## Sample Space

### In probability theory, a sample space is defined as the set of all possible outcomes of a random experiment

In probability theory, a sample space is defined as the set of all possible outcomes of a random experiment. It provides a structured way to analyze and quantify the likelihood of different outcomes occurring.

Let’s consider a simple example to understand the concept of a sample space. Suppose we are rolling a standard six-sided fair die. The possible outcomes of this experiment are the numbers that can appear on the top face of the die when it is rolled.

The sample space, denoted as S, in this case, would be S = {1, 2, 3, 4, 5, 6}. This means that the die can show any of the numbers 1 to 6 inclusive.
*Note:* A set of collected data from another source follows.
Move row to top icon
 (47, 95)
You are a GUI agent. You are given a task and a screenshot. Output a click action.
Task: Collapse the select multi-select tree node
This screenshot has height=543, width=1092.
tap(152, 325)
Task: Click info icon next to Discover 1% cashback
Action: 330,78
Each number in the set represents one possible outcome of the experiment.

To determine the size of the sample space, we count the number of elements or outcomes in the set. In this case, the size of the sample space is 6.

The concept of the sample space extends to more complex situations as well. For example, if we are flipping two coins, the sample space would be {HH, HT, TH, TT}, where H represents heads and T represents tails. In this case, the size of the sample space is 4.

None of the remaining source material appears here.